### YOUR OBJECTIVE
Copy everything from "Image resolution: width=326, height=2576." down to "[No] (315, 2558)", swapping "Locate" for "Find" and leaving the rest unchanged.

### DATASET RECORDS

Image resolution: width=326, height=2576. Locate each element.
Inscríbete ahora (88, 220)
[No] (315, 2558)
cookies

...

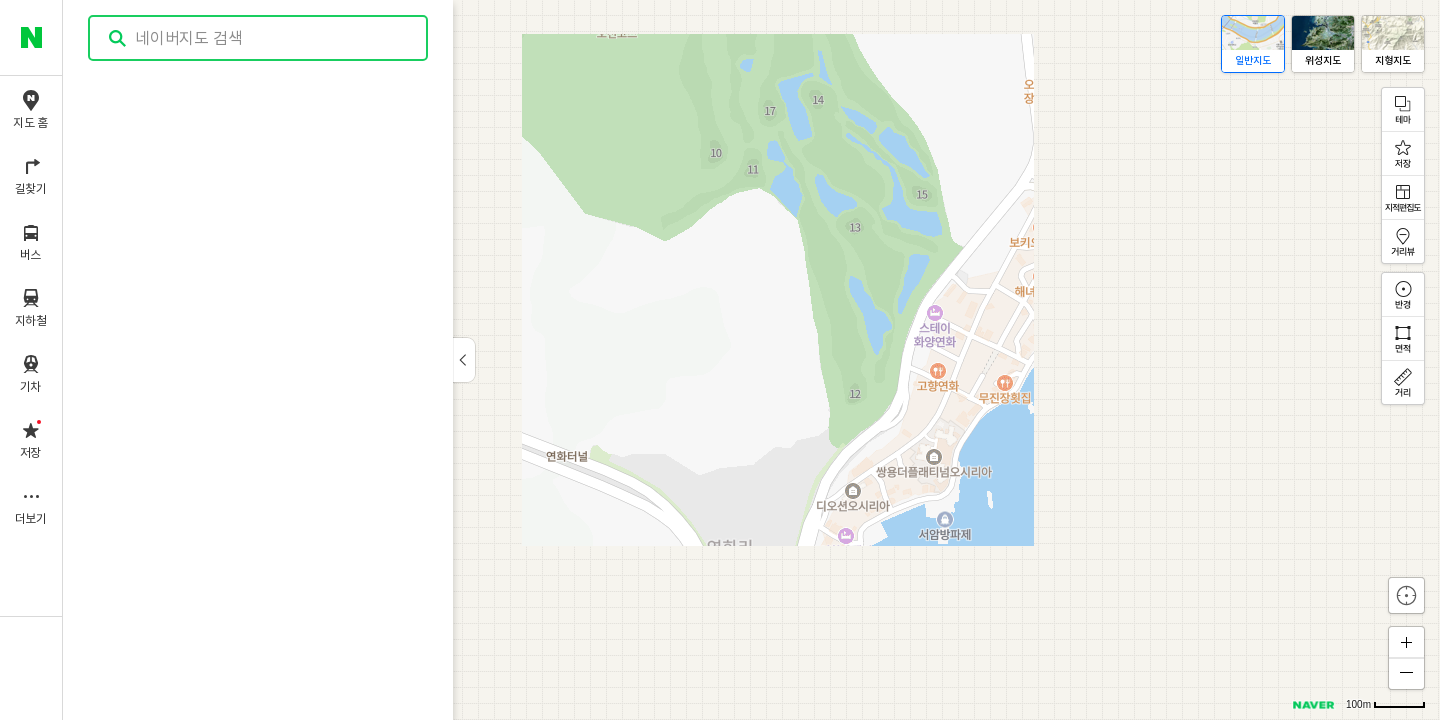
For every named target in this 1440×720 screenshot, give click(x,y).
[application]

==

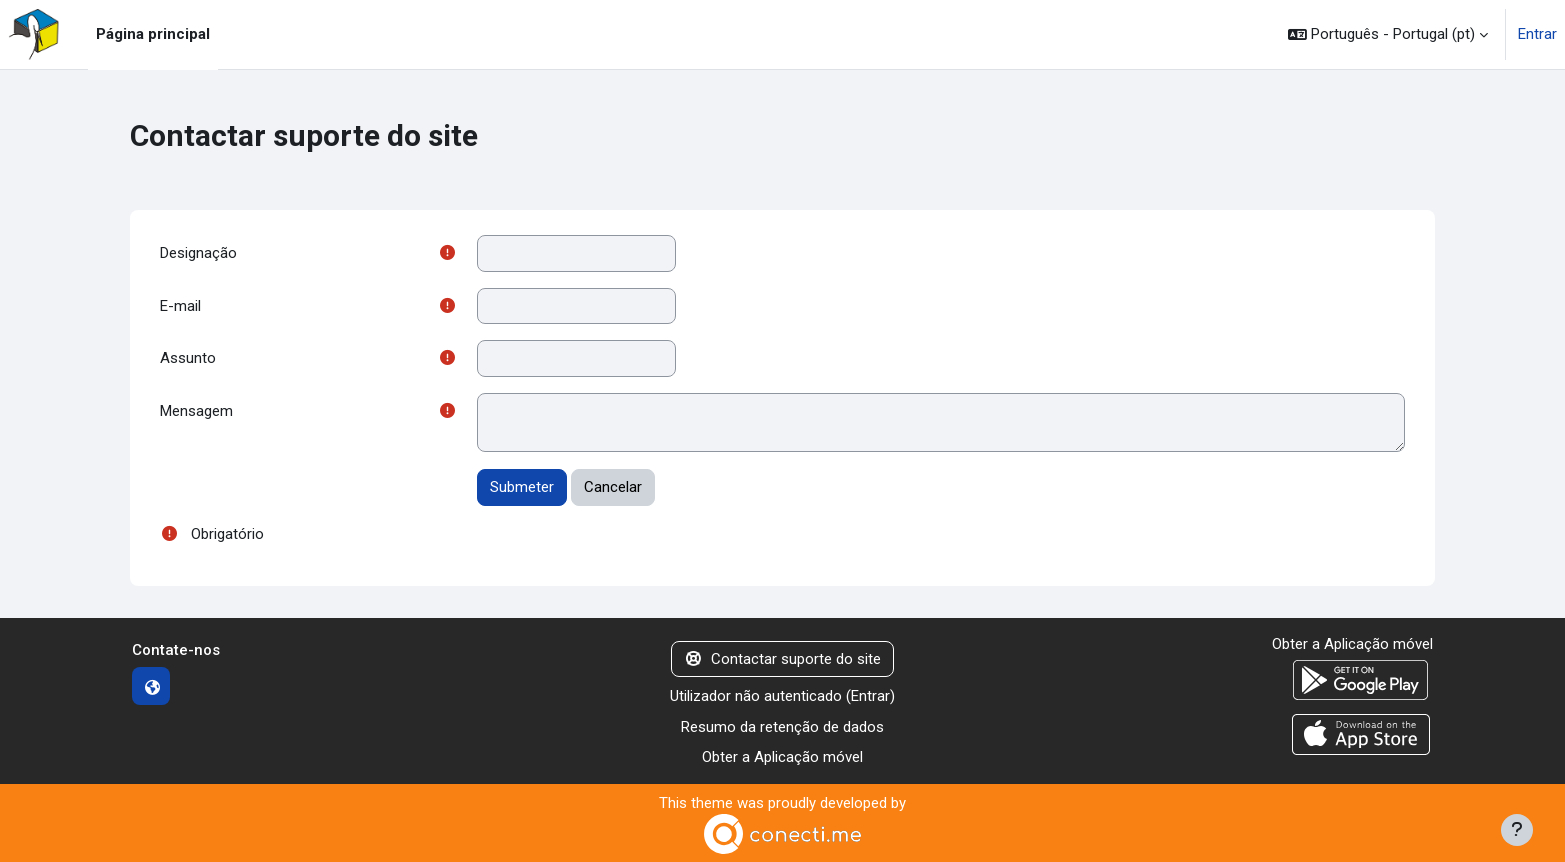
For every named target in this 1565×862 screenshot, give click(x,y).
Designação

### CORRECT RESPONSE
Image resolution: width=326, height=2576. Find each element.
Inscríbete ahora (88, 220)
[No] (315, 2558)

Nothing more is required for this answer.